Start of Block
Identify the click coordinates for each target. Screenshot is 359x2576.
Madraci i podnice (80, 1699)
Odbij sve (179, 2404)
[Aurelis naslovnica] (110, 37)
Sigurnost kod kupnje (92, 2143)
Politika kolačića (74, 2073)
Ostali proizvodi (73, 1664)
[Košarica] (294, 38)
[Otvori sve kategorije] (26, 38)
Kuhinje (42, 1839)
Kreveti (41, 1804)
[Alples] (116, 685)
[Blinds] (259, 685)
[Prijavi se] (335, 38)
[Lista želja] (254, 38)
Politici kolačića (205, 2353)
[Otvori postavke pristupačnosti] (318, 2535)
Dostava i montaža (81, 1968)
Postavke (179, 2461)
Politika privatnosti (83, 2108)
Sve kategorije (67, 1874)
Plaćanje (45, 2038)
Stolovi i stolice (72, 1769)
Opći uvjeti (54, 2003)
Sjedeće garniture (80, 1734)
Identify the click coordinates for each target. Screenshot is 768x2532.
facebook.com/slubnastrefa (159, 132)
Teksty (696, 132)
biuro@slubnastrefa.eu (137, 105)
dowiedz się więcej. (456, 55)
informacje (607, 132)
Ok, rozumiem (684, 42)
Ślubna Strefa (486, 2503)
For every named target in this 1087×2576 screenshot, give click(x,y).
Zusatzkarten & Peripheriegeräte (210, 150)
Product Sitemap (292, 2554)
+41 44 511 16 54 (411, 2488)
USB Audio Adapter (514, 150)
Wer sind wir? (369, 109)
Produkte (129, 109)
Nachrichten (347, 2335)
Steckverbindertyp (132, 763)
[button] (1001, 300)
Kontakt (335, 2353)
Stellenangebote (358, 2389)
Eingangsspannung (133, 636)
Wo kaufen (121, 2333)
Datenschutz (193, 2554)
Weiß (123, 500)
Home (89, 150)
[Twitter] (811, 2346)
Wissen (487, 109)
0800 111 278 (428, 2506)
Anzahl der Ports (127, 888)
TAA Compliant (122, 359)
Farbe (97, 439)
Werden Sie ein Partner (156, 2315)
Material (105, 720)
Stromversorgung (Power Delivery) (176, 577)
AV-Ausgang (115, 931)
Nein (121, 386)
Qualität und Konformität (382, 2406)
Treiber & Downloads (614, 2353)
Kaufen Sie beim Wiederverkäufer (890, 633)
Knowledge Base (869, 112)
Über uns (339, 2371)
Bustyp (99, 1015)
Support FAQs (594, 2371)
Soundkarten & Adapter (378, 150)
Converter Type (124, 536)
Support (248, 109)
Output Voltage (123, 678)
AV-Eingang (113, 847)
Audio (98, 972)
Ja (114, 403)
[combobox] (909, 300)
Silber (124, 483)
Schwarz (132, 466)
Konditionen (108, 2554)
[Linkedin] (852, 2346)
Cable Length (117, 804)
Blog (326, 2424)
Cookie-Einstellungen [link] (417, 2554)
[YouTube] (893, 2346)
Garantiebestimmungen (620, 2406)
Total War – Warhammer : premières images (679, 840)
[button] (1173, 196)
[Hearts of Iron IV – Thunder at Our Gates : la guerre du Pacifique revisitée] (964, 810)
End of Block
TASK TO CARRY OUT –
Repeat only the lines starting at the one that contains "[YouTube] (893, 2346)" and ending at the last line above, exactly as written.

REPLY –
[YouTube] (893, 2346)
Garantiebestimmungen (620, 2406)
Total War – Warhammer : premières images (679, 840)
[button] (1173, 196)
[Hearts of Iron IV – Thunder at Our Gates : la guerre du Pacifique revisitée] (964, 810)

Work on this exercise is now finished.